Just a minute, just a minute. "Never saw a person who paid". How about via taxes during a working life? And if you really find the experience stigmatising, you could always withhold your pass and pay in cash. That would quickly put an end to this them-and-me moralising. Chances are if you didn't smell of Vick you smelt of something - whether you like it or not you are now part of the grey herd. Voluntary ascents of Niggley Naggs, however heroic, don't get you off the hook.
ReplyDeleteAnyway I am glad you found the journey exhilarating. I use the bus as infrequently as possible for two reasons - one legitimate the other subjective. There is simply not enough knee-room and any trip longer than that down to Hereford and back would be too painful.
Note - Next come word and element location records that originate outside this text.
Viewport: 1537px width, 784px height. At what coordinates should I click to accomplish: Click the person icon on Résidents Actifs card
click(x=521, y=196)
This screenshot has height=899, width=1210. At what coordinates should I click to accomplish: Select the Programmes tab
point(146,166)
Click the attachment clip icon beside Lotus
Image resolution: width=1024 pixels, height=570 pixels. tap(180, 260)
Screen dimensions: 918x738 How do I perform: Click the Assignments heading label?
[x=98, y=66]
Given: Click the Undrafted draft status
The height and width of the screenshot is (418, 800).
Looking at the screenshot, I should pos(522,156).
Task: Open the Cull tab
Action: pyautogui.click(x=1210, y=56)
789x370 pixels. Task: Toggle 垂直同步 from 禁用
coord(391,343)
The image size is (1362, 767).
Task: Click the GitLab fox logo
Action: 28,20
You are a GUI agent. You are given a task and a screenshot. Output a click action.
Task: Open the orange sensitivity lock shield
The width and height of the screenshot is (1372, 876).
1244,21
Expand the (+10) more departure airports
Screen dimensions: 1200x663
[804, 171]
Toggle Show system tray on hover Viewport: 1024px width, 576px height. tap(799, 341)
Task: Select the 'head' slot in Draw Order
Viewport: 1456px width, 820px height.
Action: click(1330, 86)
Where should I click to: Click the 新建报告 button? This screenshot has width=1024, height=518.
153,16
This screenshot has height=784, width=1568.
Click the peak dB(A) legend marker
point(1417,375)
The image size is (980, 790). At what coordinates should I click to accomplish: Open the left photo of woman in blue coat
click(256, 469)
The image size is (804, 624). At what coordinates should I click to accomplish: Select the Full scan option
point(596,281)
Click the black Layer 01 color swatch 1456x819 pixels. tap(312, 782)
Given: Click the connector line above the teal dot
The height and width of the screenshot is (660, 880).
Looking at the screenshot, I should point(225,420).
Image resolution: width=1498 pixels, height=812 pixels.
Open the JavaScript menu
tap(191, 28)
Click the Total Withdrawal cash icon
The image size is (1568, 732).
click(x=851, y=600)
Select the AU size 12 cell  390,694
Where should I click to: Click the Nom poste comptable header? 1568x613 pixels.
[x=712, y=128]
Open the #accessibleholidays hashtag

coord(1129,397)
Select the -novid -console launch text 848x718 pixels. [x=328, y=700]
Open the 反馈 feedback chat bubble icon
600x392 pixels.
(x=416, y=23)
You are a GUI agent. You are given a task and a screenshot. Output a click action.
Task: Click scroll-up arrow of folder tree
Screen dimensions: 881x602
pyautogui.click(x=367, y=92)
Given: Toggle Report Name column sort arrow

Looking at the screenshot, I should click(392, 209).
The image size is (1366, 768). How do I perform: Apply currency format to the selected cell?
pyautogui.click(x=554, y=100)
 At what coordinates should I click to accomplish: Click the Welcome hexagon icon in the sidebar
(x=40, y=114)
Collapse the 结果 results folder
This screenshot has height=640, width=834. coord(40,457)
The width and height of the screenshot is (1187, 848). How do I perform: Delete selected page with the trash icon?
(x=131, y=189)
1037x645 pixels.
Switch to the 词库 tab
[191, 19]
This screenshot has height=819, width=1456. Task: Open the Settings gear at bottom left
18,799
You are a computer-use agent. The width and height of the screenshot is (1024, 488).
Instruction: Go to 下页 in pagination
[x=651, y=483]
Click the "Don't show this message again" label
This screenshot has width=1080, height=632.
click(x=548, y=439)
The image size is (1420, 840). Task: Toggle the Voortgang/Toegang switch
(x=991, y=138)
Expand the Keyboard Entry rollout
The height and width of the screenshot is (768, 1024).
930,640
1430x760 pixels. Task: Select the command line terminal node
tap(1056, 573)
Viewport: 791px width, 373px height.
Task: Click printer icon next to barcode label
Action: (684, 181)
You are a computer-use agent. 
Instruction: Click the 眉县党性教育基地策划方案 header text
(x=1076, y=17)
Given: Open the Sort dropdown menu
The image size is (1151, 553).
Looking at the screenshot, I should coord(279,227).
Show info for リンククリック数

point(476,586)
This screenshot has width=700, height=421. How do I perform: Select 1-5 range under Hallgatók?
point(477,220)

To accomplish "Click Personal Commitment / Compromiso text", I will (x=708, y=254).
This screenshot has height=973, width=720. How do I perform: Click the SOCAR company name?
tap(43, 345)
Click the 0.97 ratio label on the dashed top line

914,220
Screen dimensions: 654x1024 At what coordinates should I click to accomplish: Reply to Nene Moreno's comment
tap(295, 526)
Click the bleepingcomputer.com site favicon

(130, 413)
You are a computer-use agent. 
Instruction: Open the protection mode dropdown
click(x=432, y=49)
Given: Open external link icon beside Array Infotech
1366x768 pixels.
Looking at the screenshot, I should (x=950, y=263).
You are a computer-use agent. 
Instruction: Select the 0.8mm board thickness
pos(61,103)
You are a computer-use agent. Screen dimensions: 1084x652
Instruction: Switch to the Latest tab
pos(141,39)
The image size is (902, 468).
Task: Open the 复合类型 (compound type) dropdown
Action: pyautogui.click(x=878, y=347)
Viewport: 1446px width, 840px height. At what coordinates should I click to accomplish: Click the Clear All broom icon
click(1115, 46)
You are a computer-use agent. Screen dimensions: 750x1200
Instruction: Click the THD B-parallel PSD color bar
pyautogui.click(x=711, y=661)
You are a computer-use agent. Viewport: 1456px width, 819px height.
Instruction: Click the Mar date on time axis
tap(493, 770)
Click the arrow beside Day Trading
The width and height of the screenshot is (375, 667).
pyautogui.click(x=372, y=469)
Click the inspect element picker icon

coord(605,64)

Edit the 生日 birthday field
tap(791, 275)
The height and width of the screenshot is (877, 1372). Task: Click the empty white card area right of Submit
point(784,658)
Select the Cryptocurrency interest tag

The other is a need to be in charge of my own destiny, a feeling that steals over me as I wait in the bus station, staring down at the pavement dotted with crushed fag butts and hideously suggestive areas of moisture. Actually buses aren't too bad, it's planes that are the killer. All that queueing, being processed, hours spent killing time and being pushed around. Getting into the car at the end brings with it a wonderful sense of release - for better or for worse I am my own master, I am no longer dependent on others. An affirmation that I am a person and not just a transportable load.
The expression of the guy at the front of your pic suggests he didn't give you permission to photo him and wouldn't had you asked. A paradigm of old age, if you like. He probably doesn't blog and the only way he has to show his resentment at the onset of decay is to frown. Poor old sod.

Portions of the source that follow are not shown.